▶ Выбранный фрагмент:
-*-*-

Donate

о писателях и литературе

Первым писателем уже всё равно не станешь, а вторым быть не хочется. Но вполне можно попробовать стать писателем последним. Это не так и скверно, если разобраться. Чтобы сделать это, я попробую честно рассказать о том, каково, собственно, вообще — быть писателем (а не, скажем, Бондом или домохозяйкой, о которых ни я сам, ни один другой писатель ничего на самом деле не знает).

Прежде всего, необходимо понять, что жизнь неизбежно заставляет каждого из нас отложить кирпич. Это — одна из основ нашей психологической физиологии. Возникает вопрос: что с этим кирпичом делать? Ответ прост и очевиден. Единственно верное отношение к кирпичу — смыть его и забыть. Однако многие свято убеждены в том, что выделенный ими кирпич — это квинтэссенция добра и правды, и с чистой совестью принимаются использовать его не по назначению. Понятно, что пытаться выстроить из них здание истории — это идиотизм и нелепость, и уж тем более глупо этими кирпичами торговать. Кирпич вряд ли может быть добром или какой-либо его формой, кирпич — это отброс. Разница же, собственно, между добром и злом в таком контексте состоит в том, что с позиции добра жизнь понимается как продукт, а кирпич — как отброс. В случае зла — наоборот, жизнь становится отбросом, а кирпич — наиболее актуальным продуктом.

-*-*-

▶ Набор данных:

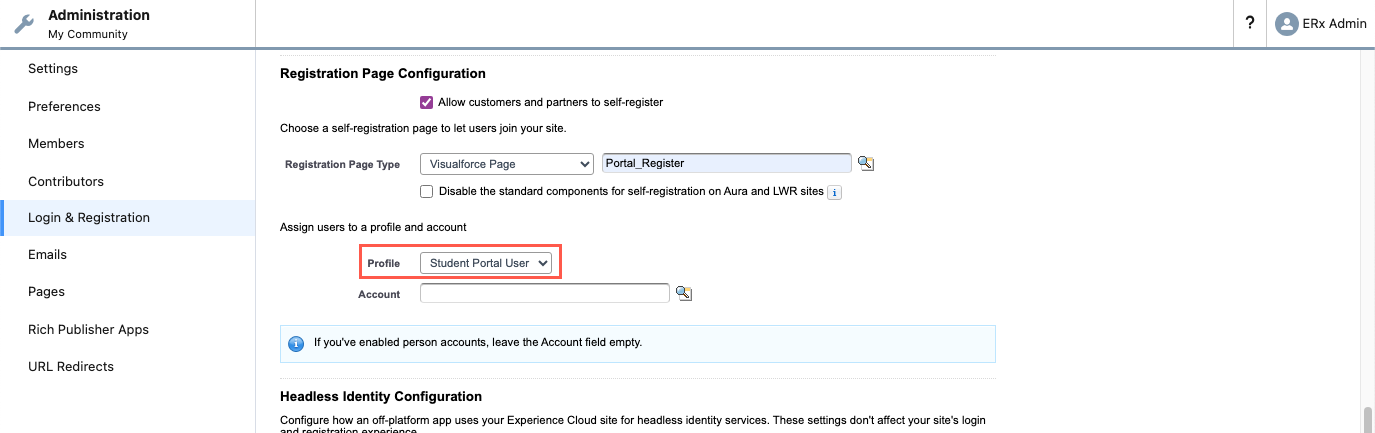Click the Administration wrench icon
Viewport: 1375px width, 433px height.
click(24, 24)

-*-*-

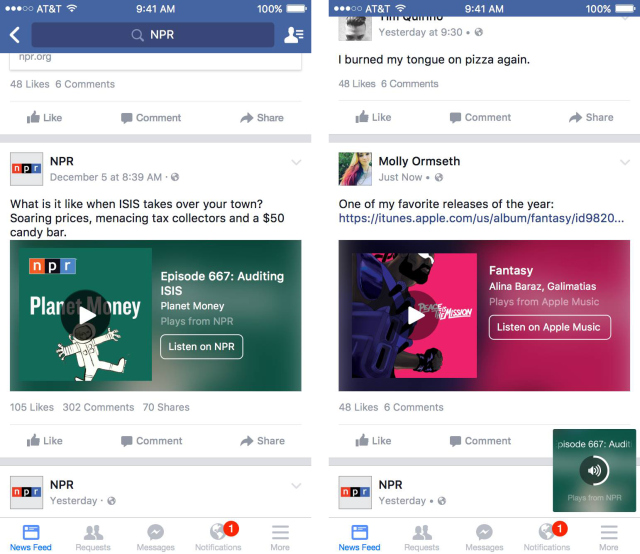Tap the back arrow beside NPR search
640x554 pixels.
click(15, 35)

-*-*-

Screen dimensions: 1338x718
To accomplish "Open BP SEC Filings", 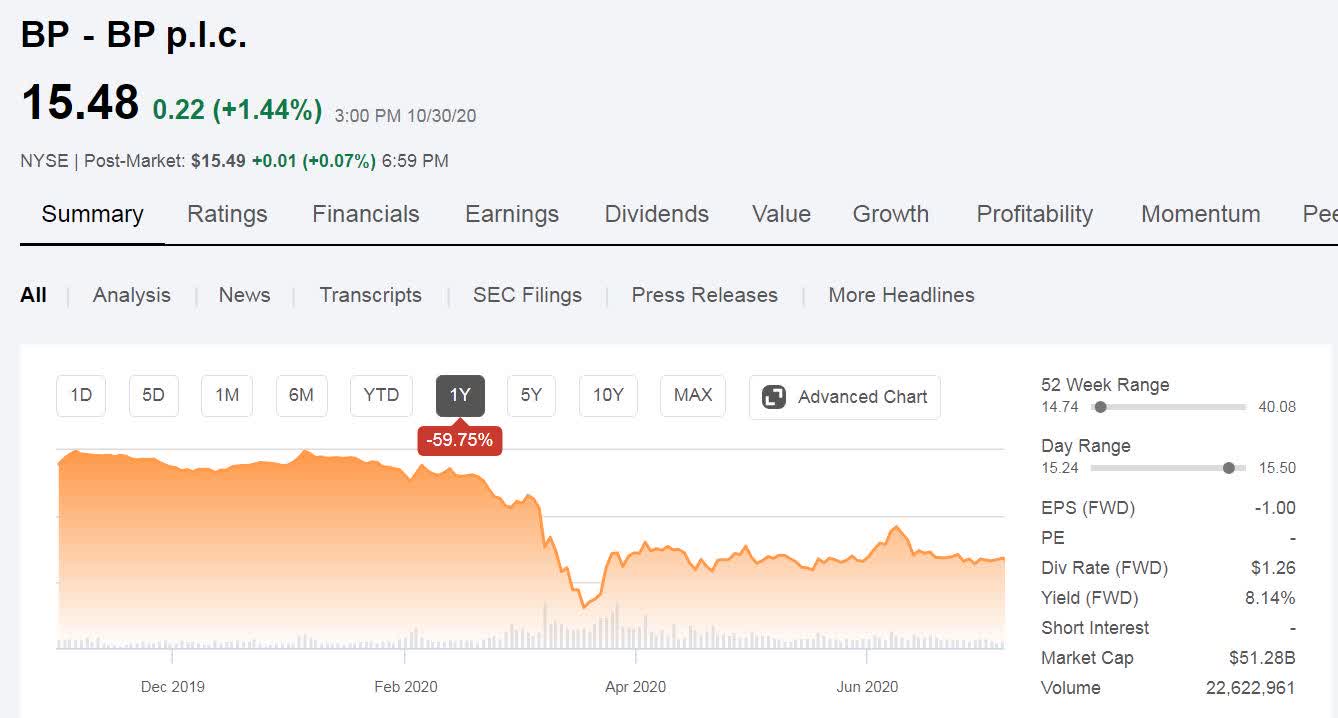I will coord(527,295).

-*-*-

▶ Условие задачи 1:
Верните дословно весь текст о писателях и литературе.
▶ Условие задачи 2:
Перепишите в виде таблицы Markdown строки записей от строки с "Click the Administration wrench icon" до строки с "click(24, 24)" включительно. В столбце «№» укажите номер строки, в столбце «Строка» поместите саму строку, пустые строки и картинки в ответ не включайте.

▶ Полный ответ 1:
Donate

о писателях и литературе

Первым писателем уже всё равно не станешь, а вторым быть не хочется. Но вполне можно попробовать стать писателем последним. Это не так и скверно, если разобраться. Чтобы сделать это, я попробую честно рассказать о том, каково, собственно, вообще — быть писателем (а не, скажем, Бондом или домохозяйкой, о которых ни я сам, ни один другой писатель ничего на самом деле не знает).

Прежде всего, необходимо понять, что жизнь неизбежно заставляет каждого из нас отложить кирпич. Это — одна из основ нашей психологической физиологии. Возникает вопрос: что с этим кирпичом делать? Ответ прост и очевиден. Единственно верное отношение к кирпичу — смыть его и забыть. Однако многие свято убеждены в том, что выделенный ими кирпич — это квинтэссенция добра и правды, и с чистой совестью принимаются использовать его не по назначению. Понятно, что пытаться выстроить из них здание истории — это идиотизм и нелепость, и уж тем более глупо этими кирпичами торговать. Кирпич вряд ли может быть добром или какой-либо его формой, кирпич — это отброс. Разница же, собственно, между добром и злом в таком контексте состоит в том, что с позиции добра жизнь понимается как продукт, а кирпич — как отброс. В случае зла — наоборот, жизнь становится отбросом, а кирпич — наиболее актуальным продуктом.

▶ Полный ответ 2:
| № | Строка |
|---|---|
| 1 | Click the Administration wrench icon |
| 2 | Viewport: 1375px width, 433px height. |
| 3 | click(24, 24) |